As Patriot Act stalls, Senate backs… craft beer
While the US Senators could not prevent parts of the Patriot Act from lapsing in the special Sunday session, they unanimously backed craft breweries. The bipartisan resolution sailed through the chamber without objections.

Senate Resolution 188 expressedappreciation of the goals of American Craft Beer Week and commending the small and independent craft brewers of the United States.” It was proposed earlier in the day by Maryland Democrat Ben Cardin, and backed by Maria Cantwell (D-Wash.), Susan Collins (R-Maine), and Kelly Ayotte (R-NH).

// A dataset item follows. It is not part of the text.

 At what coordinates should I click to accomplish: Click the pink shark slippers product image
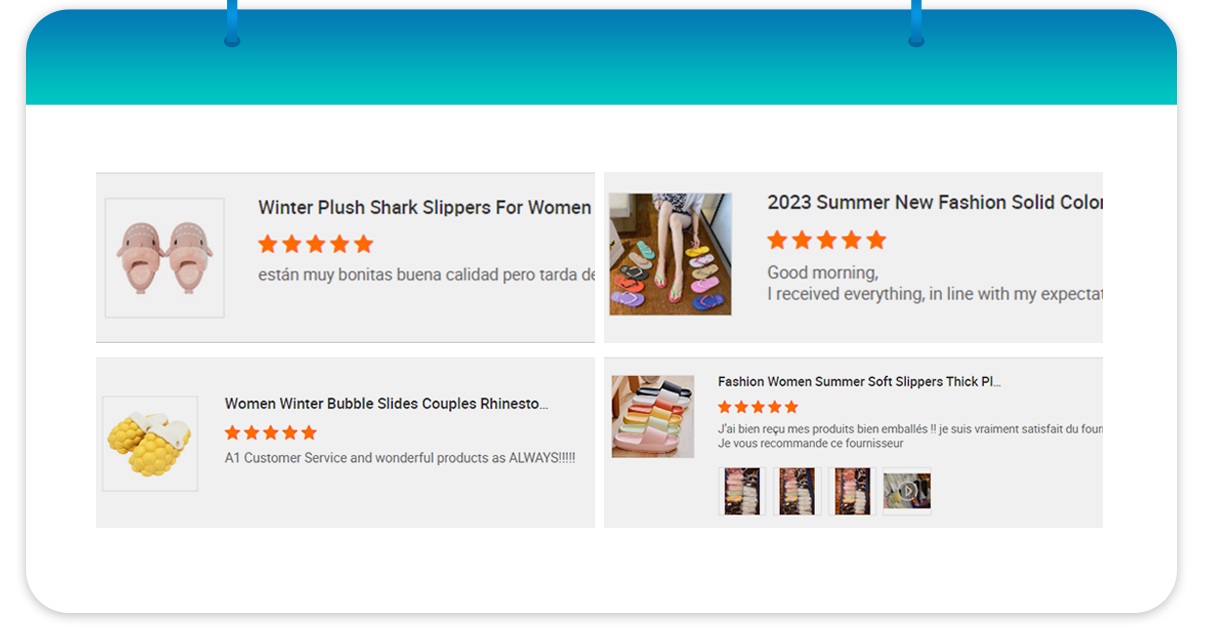[x=165, y=258]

By contrast, the Senate could not agree on renewing the three expiring provisions of the USA Patriot Act, and attempts to pass the House-approved USA Freedom Act were stalled thanks to the bipartisan efforts of Rand Paul (R-Kentucky), Ron Wyden (D-Oregon) and Martin Heinrich (D-New Mexico). As a result, the provisions lapsed at midnight.

READ MORE: Goodbye Section 215: Patriot Act key surveillance provisions expire

The text of Senator Cardin’s resolution is not yet available, but the Maryland lawmaker has long championed the cause of the craft beer industry.

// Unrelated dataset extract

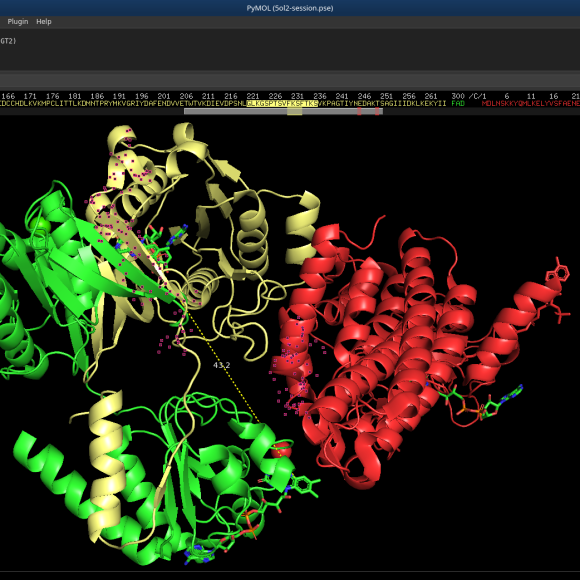Click the first red marker on scrollbar
580x580 pixels.
tap(359, 111)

In March, Senators Cardin and Collins submitted a law calling for reducing the excise tax on the first 60,000 barrels of beer a brewery produce, from $7 to $3.50 per barrel.

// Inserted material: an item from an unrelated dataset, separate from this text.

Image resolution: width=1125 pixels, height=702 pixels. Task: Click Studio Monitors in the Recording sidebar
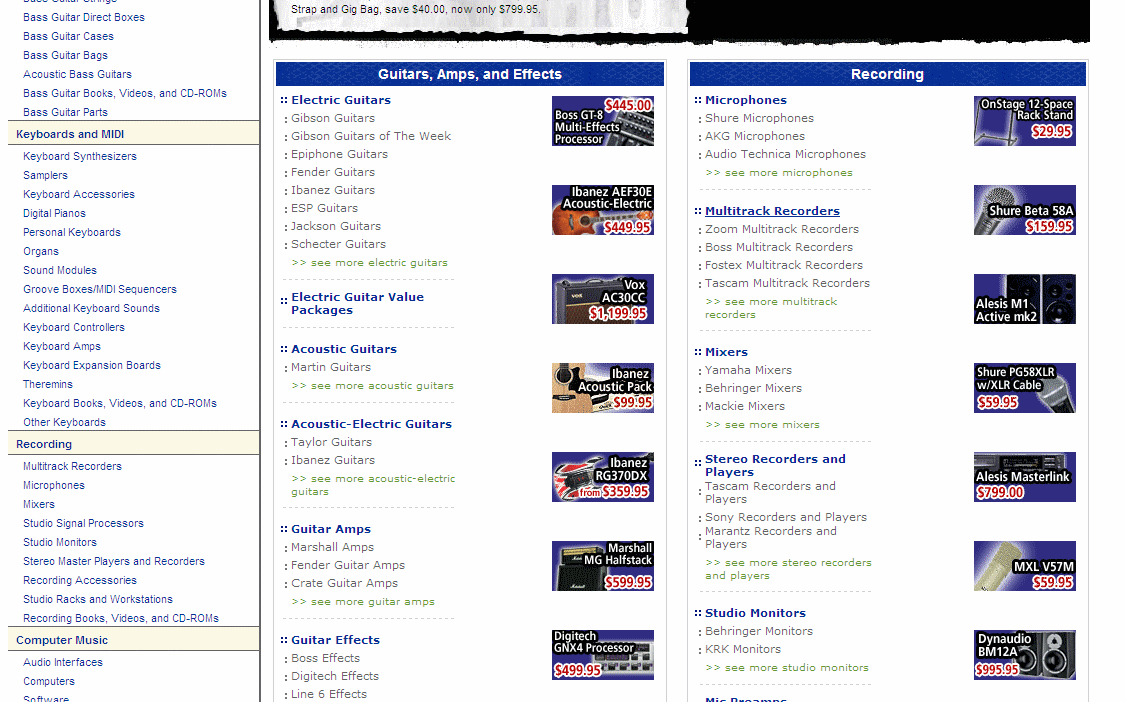coord(60,542)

Their “Small BREW [Brewer Reinvestment and Expanding Workforce] Act” was soon countered by the “Fair BEER [Brewers Excise and Economic Relief] Act”, which extended the tax relief to major breweries as well. Both proposals are currently under review by the Senate Finance Committee.

Lobbyists representing major beer producers have argued that reducing the tax burden on craft breweries alone was elitist and hurting the blue-collar consumers.

“You’re really talking about people who pave roads, lay dry wall, wire houses, deliver washing machines, do landscaping; they’re the ones paying for the light beer and the Mexican imports and they’re the ones paying the top of the dollar,” Chris Thorne of the Beer Institute told the Daily Beast in February. “And some chucklehead who’s making $150,000 a year could put down $50 or $45 bucks for a case of beer he’s a paying a much smaller tax.”

Beer has been part of the American experience from the colonial days. The Mayflower, a colony ship bound for Virginia in 1620, ended up landing at Cape Cod in today’s Massachusetts after running out of supplies.

"We could not now take time for further search our victuals being pretty much spent, especially our beer,” said the ship’s log book.

Between 1920 and 1933, in the period known as the Prohibition, the US outlawed alcohol by a constitutional amendment. However, popular demand forced the government to repeal the law at the height of the Great Depression.

"There are more craft breweries now than I think there were pre-Prohibition,” Mari Rodela of the DC Brewers’ Guild told National Public Radio earlier this year. “We are a thriving and growing industry - 110,000 people across roughly 3,200 breweries across the country.”

The Beer Institute, which represents a number of craft breweries in addition to corporate giants Anheuser-Busch InBev and MillerCoors, estimates the industry accounts for roughly $246 billion in economic activity.